Written task :: Copy out all the records below, switching every "Image resolution" to "Screen resolution" and keeping everything else unchanged.

Records ::
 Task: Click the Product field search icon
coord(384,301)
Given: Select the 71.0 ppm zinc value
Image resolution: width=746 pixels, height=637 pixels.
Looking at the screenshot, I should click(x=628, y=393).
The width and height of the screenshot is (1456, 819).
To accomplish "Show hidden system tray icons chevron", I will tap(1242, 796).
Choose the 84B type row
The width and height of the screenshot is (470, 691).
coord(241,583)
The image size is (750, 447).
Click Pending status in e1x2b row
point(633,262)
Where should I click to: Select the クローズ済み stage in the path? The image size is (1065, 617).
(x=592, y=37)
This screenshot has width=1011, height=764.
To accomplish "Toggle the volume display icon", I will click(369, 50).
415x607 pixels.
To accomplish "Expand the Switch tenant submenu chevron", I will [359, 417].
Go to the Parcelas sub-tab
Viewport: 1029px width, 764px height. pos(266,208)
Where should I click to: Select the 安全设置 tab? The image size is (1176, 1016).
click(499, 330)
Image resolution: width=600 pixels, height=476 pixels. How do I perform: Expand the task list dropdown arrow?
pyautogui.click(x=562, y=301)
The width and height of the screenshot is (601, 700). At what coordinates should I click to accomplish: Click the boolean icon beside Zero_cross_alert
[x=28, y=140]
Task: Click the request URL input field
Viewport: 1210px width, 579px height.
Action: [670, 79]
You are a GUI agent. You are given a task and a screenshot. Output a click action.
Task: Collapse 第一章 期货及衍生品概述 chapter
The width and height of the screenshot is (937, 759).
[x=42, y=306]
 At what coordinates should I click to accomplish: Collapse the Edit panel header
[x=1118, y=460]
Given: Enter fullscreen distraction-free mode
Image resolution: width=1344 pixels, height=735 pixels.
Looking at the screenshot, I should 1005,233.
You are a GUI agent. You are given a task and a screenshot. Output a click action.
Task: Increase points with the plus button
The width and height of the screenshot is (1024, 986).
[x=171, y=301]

Full solution ::
 Task: Click the Product field search icon
coord(384,301)
Given: Select the 71.0 ppm zinc value
Screen resolution: width=746 pixels, height=637 pixels.
Looking at the screenshot, I should click(x=628, y=393).
The width and height of the screenshot is (1456, 819).
To accomplish "Show hidden system tray icons chevron", I will tap(1242, 796).
Choose the 84B type row
The width and height of the screenshot is (470, 691).
coord(241,583)
The image size is (750, 447).
Click Pending status in e1x2b row
point(633,262)
Where should I click to: Select the クローズ済み stage in the path? The image size is (1065, 617).
(x=592, y=37)
This screenshot has width=1011, height=764.
To accomplish "Toggle the volume display icon", I will click(369, 50).
415x607 pixels.
To accomplish "Expand the Switch tenant submenu chevron", I will [359, 417].
Go to the Parcelas sub-tab
Viewport: 1029px width, 764px height. pos(266,208)
Where should I click to: Select the 安全设置 tab? The image size is (1176, 1016).
click(499, 330)
Screen resolution: width=600 pixels, height=476 pixels. How do I perform: Expand the task list dropdown arrow?
pyautogui.click(x=562, y=301)
The width and height of the screenshot is (601, 700). At what coordinates should I click to accomplish: Click the boolean icon beside Zero_cross_alert
[x=28, y=140]
Task: Click the request URL input field
Viewport: 1210px width, 579px height.
Action: [670, 79]
You are a GUI agent. You are given a task and a screenshot. Output a click action.
Task: Collapse 第一章 期货及衍生品概述 chapter
The width and height of the screenshot is (937, 759).
[x=42, y=306]
 At what coordinates should I click to accomplish: Collapse the Edit panel header
[x=1118, y=460]
Given: Enter fullscreen distraction-free mode
Screen resolution: width=1344 pixels, height=735 pixels.
Looking at the screenshot, I should 1005,233.
You are a GUI agent. You are given a task and a screenshot. Output a click action.
Task: Increase points with the plus button
The width and height of the screenshot is (1024, 986).
[x=171, y=301]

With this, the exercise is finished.